ARVC is inherited in an “autosomal dominant” pattern, meaning first degree relatives are at 50% risk to have the same pathogenic variant. Members of the same family can share the same variant, but the severity of ARVC may greatly vary, even among family members with the same variant. Some family members may have no symptoms at all, but that does not mean they are not at risk and they should be evaluated.
There are many different treatments available, but the appropriate treatment path depends on your particular case.
Medication cannot cure the underlying disease, but may relieve symptoms like palpitations and reduce the chance of dangerous arrhythmias. Standard treatment for ARVC is a class of medications called beta-blockers.
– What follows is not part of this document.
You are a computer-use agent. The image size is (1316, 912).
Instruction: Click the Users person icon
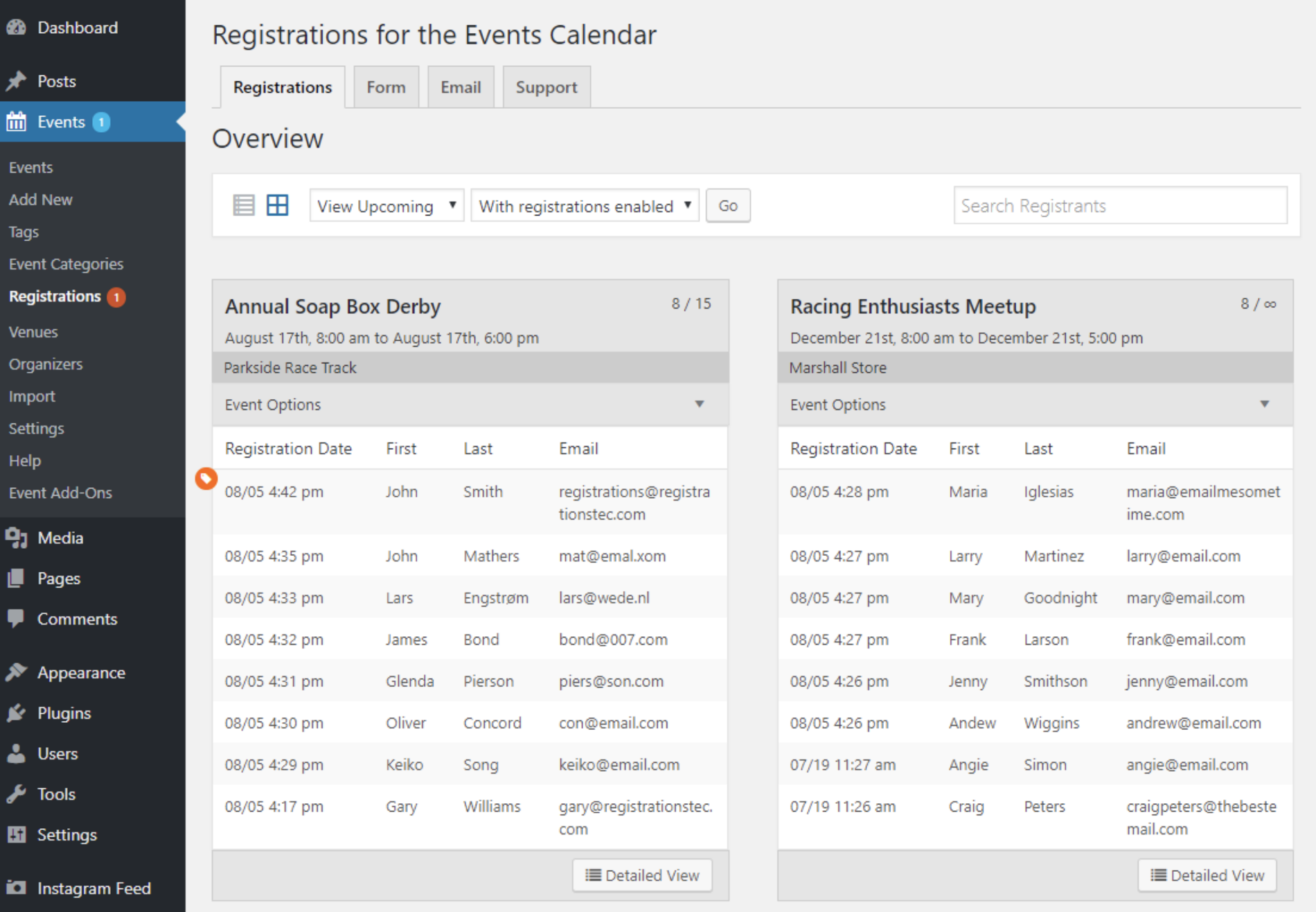point(16,753)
Beta-blockers, with names like atenolol, metoprolol, and nadolol, are frequently recommended.
If you continue to have symptoms of ARVC even while taking beta-blockers, your cardiologist may recommend that you take another type of medication as well. Antiarrhythmics are a type of medication that changes the electrical signals in the heart to reduce the likelihood of an arrhythmia. Examples may include sotalol and flecainide.
Radio Frequency Catheter Ablation
Catheter ablation may be recommended for you if you don’t respond well to antiarrhythmic medications, or you have ICD therapies despite treatment. The abnormal heart rhythms in ARVC occur when the heart muscle is slowly replaced by scar tissue and fat, which conducts electrical signals differently than normal heart muscle does. Destroying the tiny area of tissue that is responsible for conducting this dangerous electrical signal in the heart can prevent the heart from beating abnormally. Ablation is an effective method to improve quality of life in ARVC patients, but not a replacement for the ICD since abnormal rhythms can come back. It is best done in a high expertise center for ARVC.
In addition to your medication, surgery, and/or ICD, there are some lifestyle changes you can make to reduce your chance of having an episode of arrhythmia.
Implantable Cardioverter Defibrillators (ICDs)
In some people with ARVC, the heart may suddenly start beating too rapidly to properly pump blood to the body. When this fast rhythm is present, a strong electric shock to the heart is the only way to “reset” it so it can start beating in a normal rhythm again. The process of shocking the heart back into a normal rhythm is called defibrillation. If the defibrillator detects a heart rate above a programmed threshold, it delivers a shock to the heart to fix the abnormal rhythm.
Your doctor may recommend an ICD if you still have an irregular heartbeat despite medical therapy, or other high risk features.
Participation in Sports
Studies have shown a direct correlation between vigorous sports and activity and progression in ARVC including increased amounts of dangerous arrhythmias and increased heart failure. Therefore, strenuous and competitive sports, or endurance or vigorous exercise are not recommended for those with ARVC. Ask your cardiologist which level of activity is appropriate for the severity of your particular condition. Sometimes lower energy sports such as walking, golf, bowling, yoga, and other strength training are good ways for people with ARVC to stay in shape and have fun without increasing their risk.